Re: Boobytraps and the American Legal System
At 12:48 7/23/96, Timothy C. May wrote:
(Later examples were to be even worse. For example, the burglar who climbed on a roof and stepped through a skylight. He sued, and won. I guess the owner of the property was obligated to install night lights so burglars could see their way, and to generally make his property more "burglar-friendly." Or the woman who sued a hospital, claiming her psychic abilities were lost after a CAT scan. She won.)
And then there was the burglar who cut his hands on razor wire while attempting to scale a fence. He too recovered damages from the property owner. Some people say that the lesson to be learned form such harsh legal realities is to kill burglars on sight.
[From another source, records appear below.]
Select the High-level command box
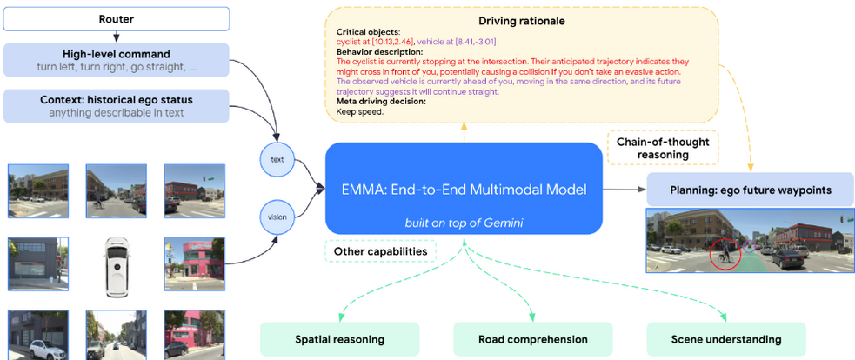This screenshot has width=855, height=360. [117, 59]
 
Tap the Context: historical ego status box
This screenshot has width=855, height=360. [117, 105]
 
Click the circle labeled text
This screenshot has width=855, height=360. [277, 159]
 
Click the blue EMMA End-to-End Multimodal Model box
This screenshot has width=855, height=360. [464, 189]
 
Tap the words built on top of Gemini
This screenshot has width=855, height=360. [463, 223]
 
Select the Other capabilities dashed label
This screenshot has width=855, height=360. [379, 251]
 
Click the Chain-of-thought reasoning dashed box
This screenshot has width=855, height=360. [663, 148]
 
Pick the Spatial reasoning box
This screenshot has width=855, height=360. [339, 339]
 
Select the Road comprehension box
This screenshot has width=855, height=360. [532, 339]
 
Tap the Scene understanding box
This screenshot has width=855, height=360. [725, 339]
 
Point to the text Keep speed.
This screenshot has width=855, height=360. [358, 110]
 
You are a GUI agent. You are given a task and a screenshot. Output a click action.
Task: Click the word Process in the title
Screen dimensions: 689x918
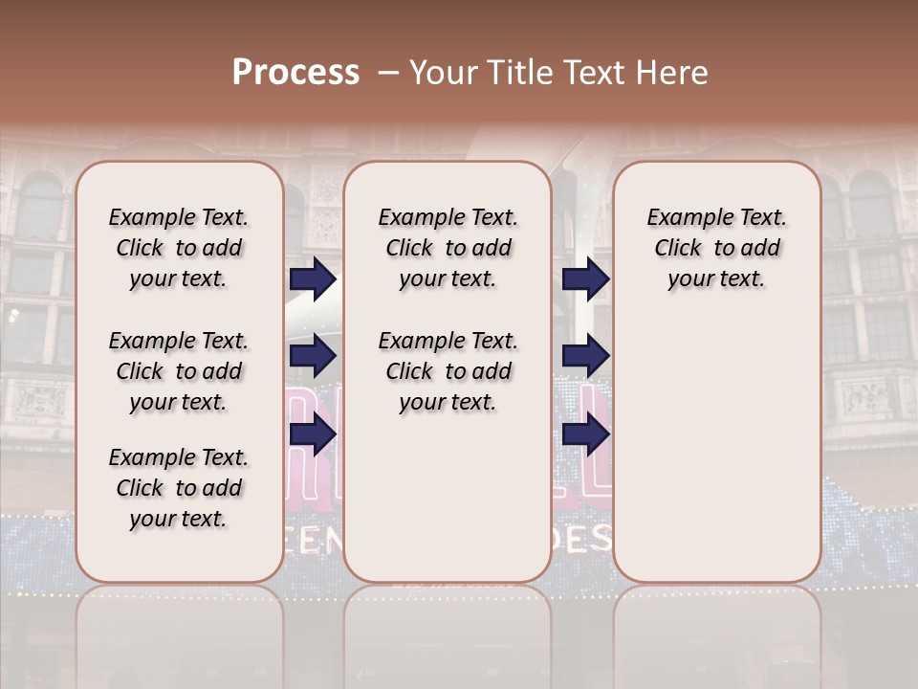(295, 73)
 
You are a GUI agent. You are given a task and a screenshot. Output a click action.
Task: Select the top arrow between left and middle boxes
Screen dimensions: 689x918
(313, 278)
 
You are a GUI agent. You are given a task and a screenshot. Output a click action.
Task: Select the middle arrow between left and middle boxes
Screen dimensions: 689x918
(313, 356)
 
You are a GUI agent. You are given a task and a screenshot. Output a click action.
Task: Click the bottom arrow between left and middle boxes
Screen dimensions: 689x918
(313, 433)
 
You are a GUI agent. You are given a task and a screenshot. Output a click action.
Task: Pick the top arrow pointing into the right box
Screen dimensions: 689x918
(585, 278)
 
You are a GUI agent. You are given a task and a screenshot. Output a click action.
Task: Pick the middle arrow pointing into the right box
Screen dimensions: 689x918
(585, 356)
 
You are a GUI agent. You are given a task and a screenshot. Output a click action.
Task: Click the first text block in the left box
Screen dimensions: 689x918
(179, 248)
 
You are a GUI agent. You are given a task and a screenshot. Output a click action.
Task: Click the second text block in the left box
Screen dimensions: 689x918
(179, 371)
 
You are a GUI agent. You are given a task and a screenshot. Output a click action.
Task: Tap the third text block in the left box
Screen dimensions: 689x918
(179, 488)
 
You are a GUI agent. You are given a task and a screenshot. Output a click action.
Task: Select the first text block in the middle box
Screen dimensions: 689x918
(448, 248)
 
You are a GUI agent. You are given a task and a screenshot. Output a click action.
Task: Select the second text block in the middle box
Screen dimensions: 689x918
(448, 371)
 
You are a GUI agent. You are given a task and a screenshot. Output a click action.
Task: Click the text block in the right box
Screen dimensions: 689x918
(716, 248)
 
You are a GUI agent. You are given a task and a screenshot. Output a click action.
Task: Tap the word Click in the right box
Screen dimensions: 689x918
(678, 249)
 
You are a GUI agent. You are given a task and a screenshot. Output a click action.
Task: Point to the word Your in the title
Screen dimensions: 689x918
(444, 73)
After all, dead people don't sue... -- Lucky Green <mailto:shamrock@netcom.com> PGP encrypted mail preferred. Defeat the Demopublican Unity Party. Vote no on Clinton/Dole in November. Vote Harry Browne for President.
Lucky Green wrote:
Some people say that the lesson to be learned form such harsh legal realities is to kill burglars on sight. After all, dead people don't sue...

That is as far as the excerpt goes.